> [WHAT THE TASK ASKS]:
Excluding pictures, retype the line with "This screenshot has height=603, width=1270." and each line that follows it to the end of the data below, word for word.

= = = = = = =

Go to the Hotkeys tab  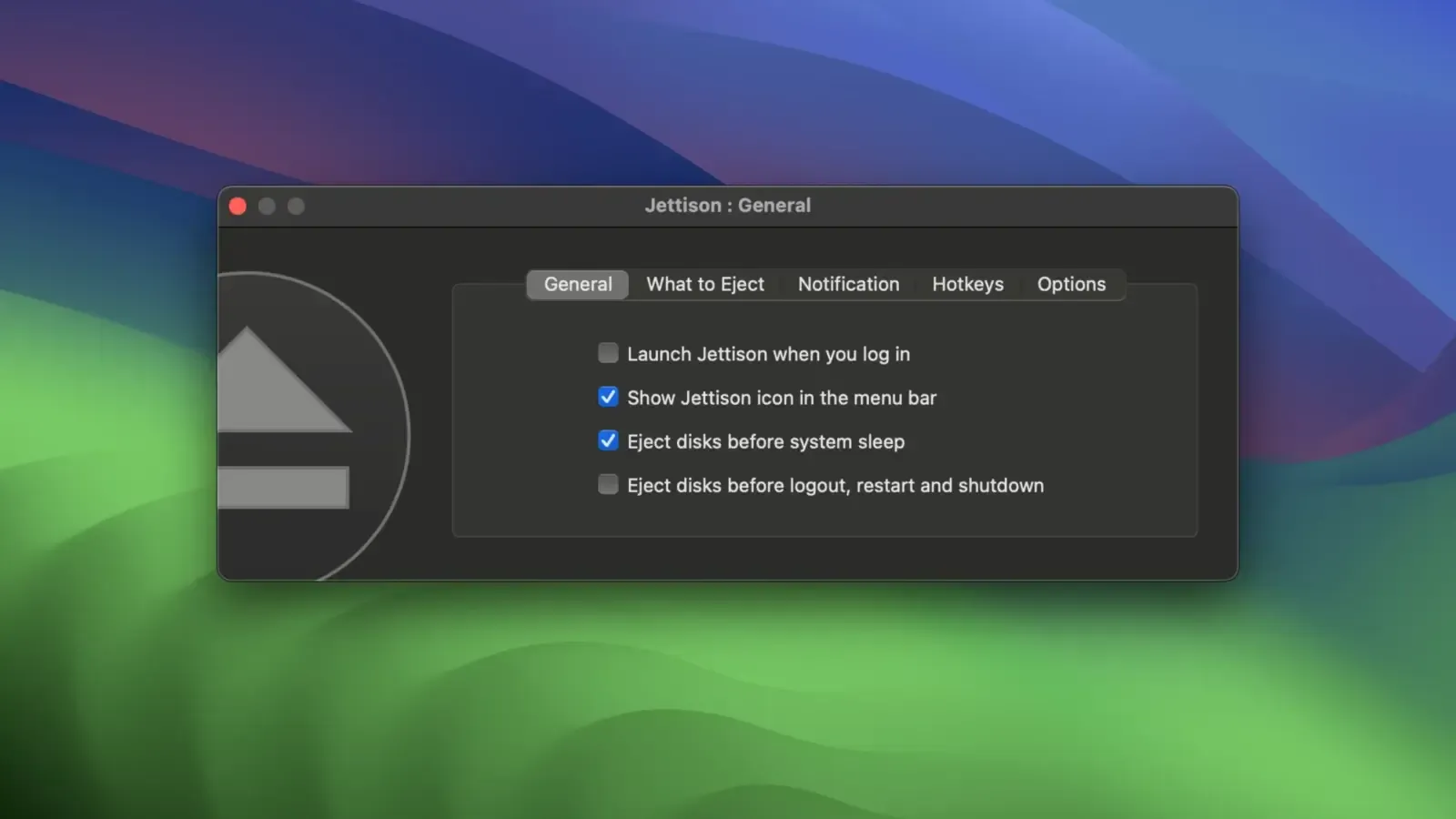(967, 284)
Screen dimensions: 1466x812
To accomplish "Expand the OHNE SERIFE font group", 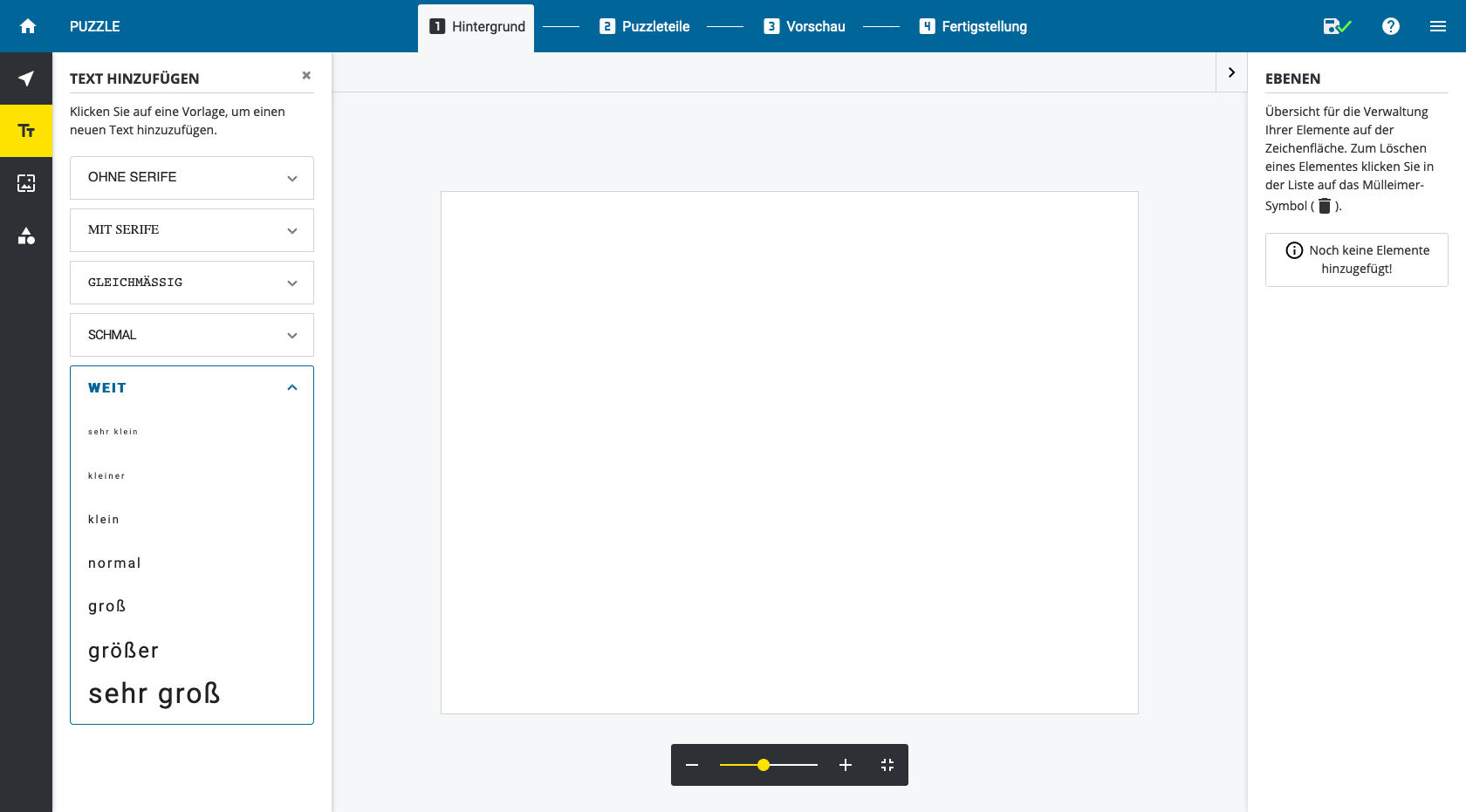I will click(192, 178).
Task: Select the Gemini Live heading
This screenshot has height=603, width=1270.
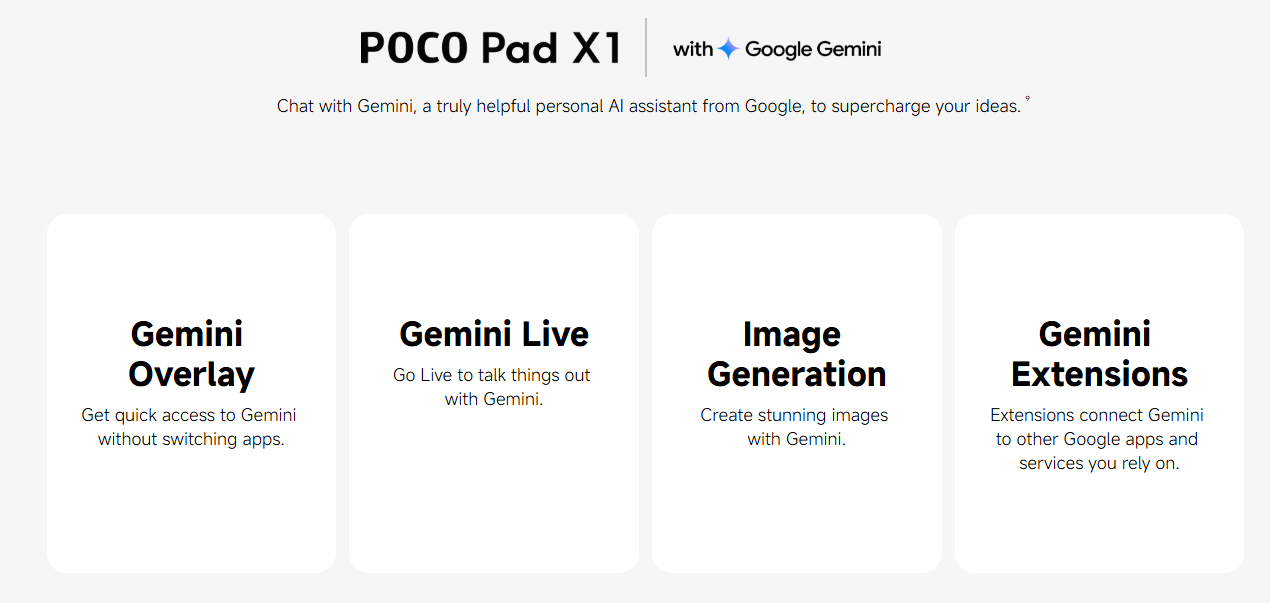Action: tap(494, 333)
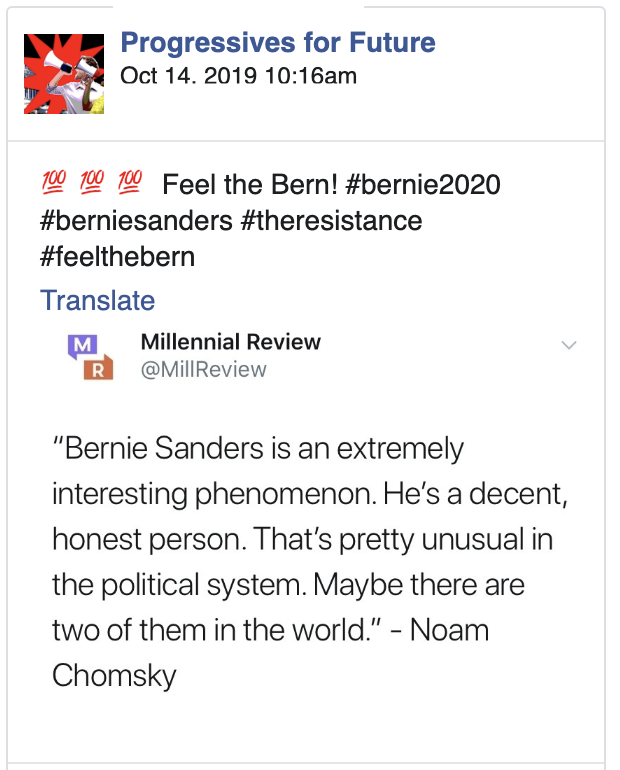This screenshot has height=770, width=620.
Task: Follow the #theresistance hashtag link
Action: tap(331, 220)
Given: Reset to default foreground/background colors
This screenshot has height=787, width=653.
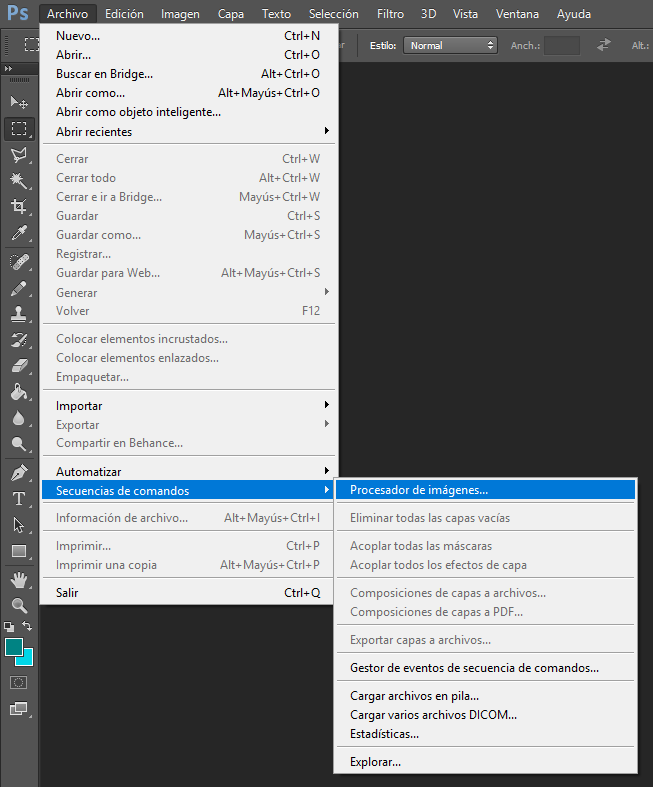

= = = = = = =

> [TASK ANSWER]:
This screenshot has height=603, width=1270.
Action: tap(494, 333)
This screenshot has height=770, width=620.
Task: Follow the #theresistance hashtag link
Action: tap(331, 220)
Given: Reset to default foreground/background colors
This screenshot has height=787, width=653.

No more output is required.